Cyprus holding companies are exempt from paying Cyprus corporation tax on foreign source dividends. For example, the tax exemption applies to dividends paid by a foreign subsidiary of a Cyprus holding company.
Tax exemption - who does it affect?
Such dividends may be liable to a "Defence Tax" (Special Contributions for Defence Tax) at the rate of 17.5%, however a Cyprus holding company will be exempt from the Defence Tax provided that the dividend-paying company generates less than 50% of its income from passive investments, and provided also that the foreign tax burden on the dividend-paying company's income is not substantially lower than the Cyprus corporation tax rate.
Cyprus holding companies can utilise the EU Parent/Subsidiary Directive or a Cyprus double tax treaty to mitigate or eliminate the incidence of source withholding taxes on non-Cyprus source dividends.
We can tell you what you need to know about Cyprus tax exemption...
Jordans Trust Company (Cyprus) Limited can advise on any particular scenario involving Cyprus holding companies receiving non-Cyprus source dividends.
Cyprus holding companies: Cyprus tax exemption for capital gains realised from the sale of non-Cyprus assets.
Capital gains realised by a Cyprus holding company from the disposal of non-Cyprus assets such as non-Cyprus real estate, or foreign share capital, are exempt from tax in Cyprus.

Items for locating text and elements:

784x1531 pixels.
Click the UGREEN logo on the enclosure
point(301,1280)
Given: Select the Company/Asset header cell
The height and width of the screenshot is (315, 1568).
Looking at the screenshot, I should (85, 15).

==

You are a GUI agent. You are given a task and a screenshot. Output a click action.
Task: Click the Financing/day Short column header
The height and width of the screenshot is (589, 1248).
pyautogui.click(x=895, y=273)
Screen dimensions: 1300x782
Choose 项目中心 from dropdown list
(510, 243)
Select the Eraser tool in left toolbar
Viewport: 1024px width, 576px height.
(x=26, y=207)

...

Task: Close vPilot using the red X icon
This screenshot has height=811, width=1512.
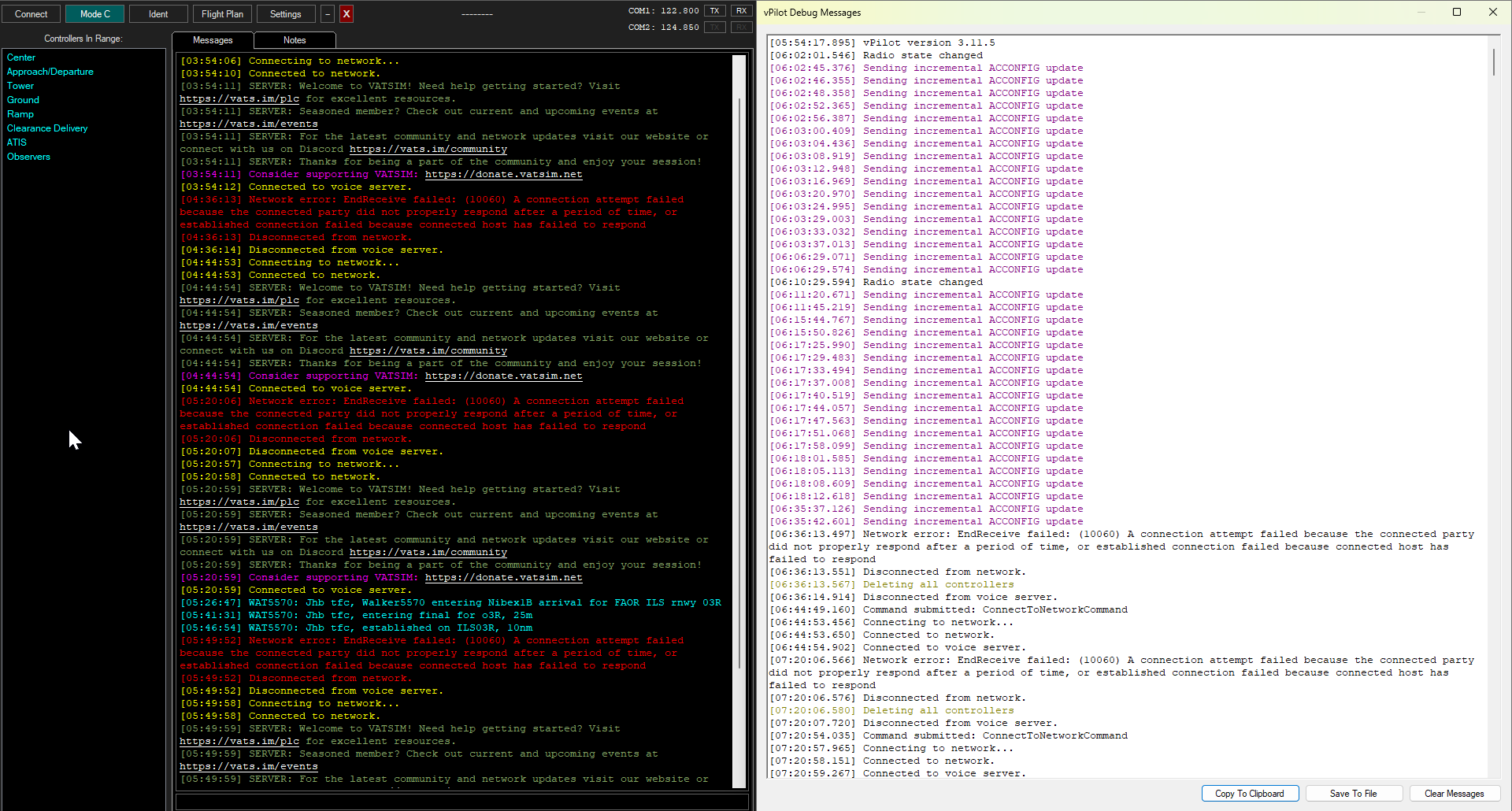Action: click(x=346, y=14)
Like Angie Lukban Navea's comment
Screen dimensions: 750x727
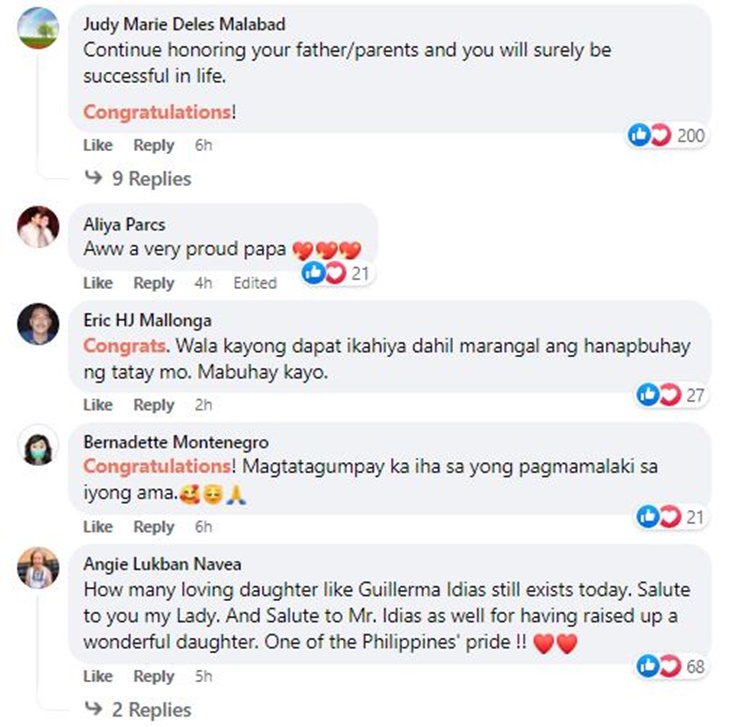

**WHAT TO WORK ON:**
In the passage on Cyprus holding company tax exemptions, transcribe everything from "Cyprus holding companies are" down to "Cyprus holding company.", preserving the original wording and punctuation.

**ANSWER TO THIS EXERCISE:**
Cyprus holding companies are exempt from paying Cyprus corporation tax on foreign source dividends. For example, the tax exemption applies to dividends paid by a foreign subsidiary of a Cyprus holding company.